Broadly, in those states marital property is distributable in the divorce and separate property remains with the owner-spouse.
A tricky question in these states is whether and how to divide the appreciation during marriage of separate property. Depending on the state, it probably depends on whether the appreciation was active through the effort of one or both spouses, or was passive. Potentially the increase could become marital property subject to division.
Connecticut has its own take on marital property subject to distribution
Connecticut is unique as compared to other equitable distribution states. It is an all-property, equitable distribution state, meaning all spousal property, whether singly or jointly owned, acquired before or during the marriage, or received through inheritance or gifting, may be considered marital property subject to division between divorcing litigants. CT Gen. Stat. sec. 46b-81(a). This sweeping definition of marital property does not include the concept of separate property, so Connecticut judges can redistribute virtually all property of either litigant. See Bender v. Bender, 258 Conn. 733 (2001).

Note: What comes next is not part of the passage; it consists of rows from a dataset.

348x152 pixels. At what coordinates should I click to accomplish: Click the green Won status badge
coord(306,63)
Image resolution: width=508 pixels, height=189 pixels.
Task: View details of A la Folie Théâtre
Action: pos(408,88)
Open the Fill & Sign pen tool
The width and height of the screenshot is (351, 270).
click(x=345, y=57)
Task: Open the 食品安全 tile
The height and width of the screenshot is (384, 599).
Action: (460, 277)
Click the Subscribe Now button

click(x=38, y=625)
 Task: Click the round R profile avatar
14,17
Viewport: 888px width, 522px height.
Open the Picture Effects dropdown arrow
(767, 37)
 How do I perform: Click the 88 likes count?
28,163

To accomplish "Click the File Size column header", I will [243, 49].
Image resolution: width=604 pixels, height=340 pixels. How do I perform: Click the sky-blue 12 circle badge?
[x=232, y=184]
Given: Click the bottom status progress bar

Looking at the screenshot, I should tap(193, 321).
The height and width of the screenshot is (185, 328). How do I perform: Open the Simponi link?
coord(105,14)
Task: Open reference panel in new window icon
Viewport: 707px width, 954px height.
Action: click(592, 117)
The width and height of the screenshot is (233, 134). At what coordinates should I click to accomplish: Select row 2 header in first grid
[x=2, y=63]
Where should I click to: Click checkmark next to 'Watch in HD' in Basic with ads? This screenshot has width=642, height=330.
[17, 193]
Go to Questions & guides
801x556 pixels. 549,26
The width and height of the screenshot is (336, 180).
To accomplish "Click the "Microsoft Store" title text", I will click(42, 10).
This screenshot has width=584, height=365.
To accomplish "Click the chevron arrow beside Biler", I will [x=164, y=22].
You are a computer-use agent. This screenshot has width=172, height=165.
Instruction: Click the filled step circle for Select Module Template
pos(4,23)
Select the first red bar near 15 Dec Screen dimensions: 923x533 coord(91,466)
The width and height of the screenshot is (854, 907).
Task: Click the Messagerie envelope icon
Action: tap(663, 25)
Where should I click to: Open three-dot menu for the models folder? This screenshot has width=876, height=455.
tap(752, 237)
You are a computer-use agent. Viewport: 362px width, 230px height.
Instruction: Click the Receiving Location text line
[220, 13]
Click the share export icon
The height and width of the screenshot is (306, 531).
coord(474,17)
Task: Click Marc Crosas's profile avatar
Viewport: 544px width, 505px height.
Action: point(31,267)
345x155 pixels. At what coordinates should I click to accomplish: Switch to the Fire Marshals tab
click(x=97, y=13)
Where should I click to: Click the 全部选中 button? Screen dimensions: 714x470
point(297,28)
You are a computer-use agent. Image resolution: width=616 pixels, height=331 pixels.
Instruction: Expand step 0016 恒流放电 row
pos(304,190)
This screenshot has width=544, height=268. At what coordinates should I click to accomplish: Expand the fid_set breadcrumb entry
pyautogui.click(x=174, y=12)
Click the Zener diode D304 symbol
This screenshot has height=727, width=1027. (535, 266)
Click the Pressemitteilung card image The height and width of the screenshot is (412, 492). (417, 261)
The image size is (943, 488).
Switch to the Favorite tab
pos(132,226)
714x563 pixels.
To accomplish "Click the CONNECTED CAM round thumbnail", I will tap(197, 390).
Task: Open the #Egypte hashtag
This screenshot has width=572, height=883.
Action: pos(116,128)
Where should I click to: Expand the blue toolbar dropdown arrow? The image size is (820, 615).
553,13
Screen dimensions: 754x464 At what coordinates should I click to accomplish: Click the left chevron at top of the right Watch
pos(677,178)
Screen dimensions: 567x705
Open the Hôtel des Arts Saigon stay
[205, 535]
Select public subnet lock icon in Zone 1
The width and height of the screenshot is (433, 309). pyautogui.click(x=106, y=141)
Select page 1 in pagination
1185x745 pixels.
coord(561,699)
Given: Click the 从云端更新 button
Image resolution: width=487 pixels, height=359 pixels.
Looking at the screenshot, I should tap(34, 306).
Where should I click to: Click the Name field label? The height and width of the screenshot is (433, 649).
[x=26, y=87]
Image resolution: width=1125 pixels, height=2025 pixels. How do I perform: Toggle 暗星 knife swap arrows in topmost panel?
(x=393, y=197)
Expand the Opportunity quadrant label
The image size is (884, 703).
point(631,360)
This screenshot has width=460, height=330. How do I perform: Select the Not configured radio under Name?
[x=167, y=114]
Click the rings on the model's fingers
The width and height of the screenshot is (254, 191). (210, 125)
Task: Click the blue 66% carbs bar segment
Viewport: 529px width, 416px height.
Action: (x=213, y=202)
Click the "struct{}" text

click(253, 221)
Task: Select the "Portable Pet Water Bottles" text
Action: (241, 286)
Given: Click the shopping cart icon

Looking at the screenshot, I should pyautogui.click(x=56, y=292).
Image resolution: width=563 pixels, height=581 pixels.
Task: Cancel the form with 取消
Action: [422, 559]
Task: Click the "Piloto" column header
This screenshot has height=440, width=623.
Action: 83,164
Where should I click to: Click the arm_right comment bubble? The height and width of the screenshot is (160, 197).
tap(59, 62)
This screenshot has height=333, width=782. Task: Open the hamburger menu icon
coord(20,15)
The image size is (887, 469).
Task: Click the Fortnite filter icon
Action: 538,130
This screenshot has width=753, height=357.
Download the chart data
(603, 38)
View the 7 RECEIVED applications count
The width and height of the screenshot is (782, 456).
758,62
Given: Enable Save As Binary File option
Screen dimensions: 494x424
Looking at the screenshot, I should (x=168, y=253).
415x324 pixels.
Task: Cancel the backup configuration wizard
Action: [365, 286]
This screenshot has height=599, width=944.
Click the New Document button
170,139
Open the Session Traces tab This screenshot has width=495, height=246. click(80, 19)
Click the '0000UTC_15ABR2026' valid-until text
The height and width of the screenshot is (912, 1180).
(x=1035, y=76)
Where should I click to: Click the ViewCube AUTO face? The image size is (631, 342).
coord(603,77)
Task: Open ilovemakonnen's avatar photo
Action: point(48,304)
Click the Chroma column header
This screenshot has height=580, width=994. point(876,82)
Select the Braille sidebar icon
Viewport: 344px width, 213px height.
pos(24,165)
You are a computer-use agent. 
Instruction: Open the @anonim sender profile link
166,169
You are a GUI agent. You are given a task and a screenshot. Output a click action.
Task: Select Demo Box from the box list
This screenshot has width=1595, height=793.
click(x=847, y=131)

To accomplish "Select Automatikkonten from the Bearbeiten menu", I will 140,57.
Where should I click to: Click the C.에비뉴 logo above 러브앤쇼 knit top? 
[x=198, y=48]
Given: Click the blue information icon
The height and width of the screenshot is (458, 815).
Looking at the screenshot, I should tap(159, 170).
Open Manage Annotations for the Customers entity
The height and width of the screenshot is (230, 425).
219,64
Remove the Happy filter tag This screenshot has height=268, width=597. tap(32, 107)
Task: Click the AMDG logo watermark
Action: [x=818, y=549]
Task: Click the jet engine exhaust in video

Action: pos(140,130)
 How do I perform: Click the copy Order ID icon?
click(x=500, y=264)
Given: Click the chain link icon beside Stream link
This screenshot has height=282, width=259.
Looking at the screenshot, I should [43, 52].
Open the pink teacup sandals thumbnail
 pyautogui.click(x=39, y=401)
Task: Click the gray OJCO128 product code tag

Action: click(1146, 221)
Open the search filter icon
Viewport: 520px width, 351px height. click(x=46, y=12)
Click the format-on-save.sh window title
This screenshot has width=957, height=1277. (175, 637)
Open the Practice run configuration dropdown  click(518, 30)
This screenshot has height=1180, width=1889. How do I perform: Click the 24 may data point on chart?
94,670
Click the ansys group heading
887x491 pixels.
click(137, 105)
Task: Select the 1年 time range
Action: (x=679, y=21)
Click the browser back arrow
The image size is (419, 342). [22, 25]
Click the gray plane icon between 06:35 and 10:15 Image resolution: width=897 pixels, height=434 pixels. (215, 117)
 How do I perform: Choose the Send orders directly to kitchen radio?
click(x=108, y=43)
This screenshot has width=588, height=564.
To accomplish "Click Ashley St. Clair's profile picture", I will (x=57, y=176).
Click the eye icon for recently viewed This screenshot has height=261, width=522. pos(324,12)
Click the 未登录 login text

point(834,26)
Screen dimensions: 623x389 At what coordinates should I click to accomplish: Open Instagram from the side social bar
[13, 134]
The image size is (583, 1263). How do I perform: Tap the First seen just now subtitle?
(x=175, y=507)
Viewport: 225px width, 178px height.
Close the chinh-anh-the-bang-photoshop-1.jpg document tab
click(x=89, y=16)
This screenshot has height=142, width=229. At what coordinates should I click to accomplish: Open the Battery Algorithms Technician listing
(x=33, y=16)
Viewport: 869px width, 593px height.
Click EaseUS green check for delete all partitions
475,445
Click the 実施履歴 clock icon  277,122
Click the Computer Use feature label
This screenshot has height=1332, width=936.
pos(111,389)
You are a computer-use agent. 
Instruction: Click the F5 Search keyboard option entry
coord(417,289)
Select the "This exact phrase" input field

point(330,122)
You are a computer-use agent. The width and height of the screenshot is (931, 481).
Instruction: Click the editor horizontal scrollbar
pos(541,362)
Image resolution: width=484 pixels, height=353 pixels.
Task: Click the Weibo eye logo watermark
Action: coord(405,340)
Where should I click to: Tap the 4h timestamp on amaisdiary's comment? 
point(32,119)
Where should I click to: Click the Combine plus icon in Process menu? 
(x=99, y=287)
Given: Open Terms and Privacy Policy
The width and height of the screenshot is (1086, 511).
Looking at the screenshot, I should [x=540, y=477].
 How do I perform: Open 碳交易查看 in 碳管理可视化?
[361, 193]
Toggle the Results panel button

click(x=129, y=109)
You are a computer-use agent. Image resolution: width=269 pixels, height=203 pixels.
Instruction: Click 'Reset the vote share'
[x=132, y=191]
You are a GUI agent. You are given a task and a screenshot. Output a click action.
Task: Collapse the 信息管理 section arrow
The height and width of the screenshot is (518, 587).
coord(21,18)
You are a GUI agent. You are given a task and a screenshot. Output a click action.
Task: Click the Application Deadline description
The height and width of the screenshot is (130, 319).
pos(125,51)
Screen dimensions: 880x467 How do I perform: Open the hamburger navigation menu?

Then why do appreciation distinctions matter here?
While Connecticut judges do not need to consider appreciation of separate property, courts still must account for appreciation (or depreciation) during property division. Specifically, the court must, along with other listed factors, “consider the contribution of each of the parties in the acquisition, preservation or appreciation in value of their respective estates.” CT Gen. Stat. sec. 46b-81(c).
A spousal contribution to appreciation is often financial, but nonmonetary contributions can also drive appreciation, in which case fairness may support distribution of value to the nonmonetary contributing litigant. For example, the judge could consider the wife’s care of their children every weekend for three years while the husband left to work on renovation of a second home. Picton v. Picton, 111 Conn.App. 143 (2008); Browning v. Browning, 2018 WL 2749675 (unpublished 2018) (“One party’s nonmonetary contributions that make it possible for the other party to acquire or retain property, or have the effect of preserving or appreciating the value of property, should be considered.”).
Appreciation during divorce proceedings
A context where this comes up is when an asset appreciates or depreciates between the date of separation or the filing of the divorce complaint, and the date of the final order. The Bepler case is instructive. Bepler v. Bepler, 1998 WL 666982 (unpublished 1998).
Significant assets were shares in Capital Group, Inc., the parent corporation of the husband’s employer. The shares were in two classes, each with restrictions and not publicly traded. Spouses of owners were not “permissible owners” and transfers to spouses would trigger company redemption for cash. Still, the court found that despite the restrictions the stock (and its generous dividends) were “present property interest[s] for distribution.”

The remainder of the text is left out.